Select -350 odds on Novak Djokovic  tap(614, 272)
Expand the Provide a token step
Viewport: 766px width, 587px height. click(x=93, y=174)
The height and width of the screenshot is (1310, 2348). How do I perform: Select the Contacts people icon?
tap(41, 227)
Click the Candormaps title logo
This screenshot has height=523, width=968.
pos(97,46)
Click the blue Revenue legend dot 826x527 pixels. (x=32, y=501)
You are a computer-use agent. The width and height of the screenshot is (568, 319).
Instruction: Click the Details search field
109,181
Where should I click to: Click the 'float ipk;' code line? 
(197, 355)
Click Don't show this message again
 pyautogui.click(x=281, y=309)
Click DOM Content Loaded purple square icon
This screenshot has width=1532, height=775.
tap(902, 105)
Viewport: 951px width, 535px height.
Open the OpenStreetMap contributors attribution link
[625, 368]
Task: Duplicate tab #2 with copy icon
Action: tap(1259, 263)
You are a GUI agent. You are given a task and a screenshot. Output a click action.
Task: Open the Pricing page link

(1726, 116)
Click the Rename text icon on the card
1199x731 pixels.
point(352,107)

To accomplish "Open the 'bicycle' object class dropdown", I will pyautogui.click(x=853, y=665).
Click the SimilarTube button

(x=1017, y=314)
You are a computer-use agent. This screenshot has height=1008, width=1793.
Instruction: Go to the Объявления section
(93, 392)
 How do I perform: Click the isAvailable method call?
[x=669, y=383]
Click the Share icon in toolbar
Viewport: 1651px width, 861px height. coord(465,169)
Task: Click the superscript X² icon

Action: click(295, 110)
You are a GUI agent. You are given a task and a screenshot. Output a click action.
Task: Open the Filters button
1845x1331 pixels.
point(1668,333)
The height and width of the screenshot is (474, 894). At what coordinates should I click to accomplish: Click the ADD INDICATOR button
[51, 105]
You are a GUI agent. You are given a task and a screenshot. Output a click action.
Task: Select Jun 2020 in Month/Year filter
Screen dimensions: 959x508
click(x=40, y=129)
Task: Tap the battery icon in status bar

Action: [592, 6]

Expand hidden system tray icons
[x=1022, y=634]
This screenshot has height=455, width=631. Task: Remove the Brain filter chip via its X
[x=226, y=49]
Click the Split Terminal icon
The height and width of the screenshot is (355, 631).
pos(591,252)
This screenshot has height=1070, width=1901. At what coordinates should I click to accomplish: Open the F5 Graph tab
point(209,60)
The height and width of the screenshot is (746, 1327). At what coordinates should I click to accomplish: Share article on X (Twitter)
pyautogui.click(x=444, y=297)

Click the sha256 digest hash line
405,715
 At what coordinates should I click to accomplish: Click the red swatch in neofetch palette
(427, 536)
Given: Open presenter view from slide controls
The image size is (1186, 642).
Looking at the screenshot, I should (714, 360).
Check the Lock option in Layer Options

-------------------------

Task description
All lines from the line containing "1845x1331 pixels." through the last line of the data are to be repeated exactly; no other line belongs in the answer.

Your response
1845x1331 pixels.
point(1668,333)
The height and width of the screenshot is (474, 894). At what coordinates should I click to accomplish: Click the ADD INDICATOR button
[51, 105]
You are a GUI agent. You are given a task and a screenshot. Output a click action.
Task: Select Jun 2020 in Month/Year filter
Screen dimensions: 959x508
click(x=40, y=129)
Task: Tap the battery icon in status bar

Action: [592, 6]

Expand hidden system tray icons
[x=1022, y=634]
This screenshot has height=455, width=631. Task: Remove the Brain filter chip via its X
[x=226, y=49]
Click the Split Terminal icon
The height and width of the screenshot is (355, 631).
pos(591,252)
This screenshot has height=1070, width=1901. At what coordinates should I click to accomplish: Open the F5 Graph tab
point(209,60)
The height and width of the screenshot is (746, 1327). At what coordinates should I click to accomplish: Share article on X (Twitter)
pyautogui.click(x=444, y=297)

Click the sha256 digest hash line
405,715
 At what coordinates should I click to accomplish: Click the red swatch in neofetch palette
(427, 536)
Given: Open presenter view from slide controls
The image size is (1186, 642).
Looking at the screenshot, I should (714, 360).
Check the Lock option in Layer Options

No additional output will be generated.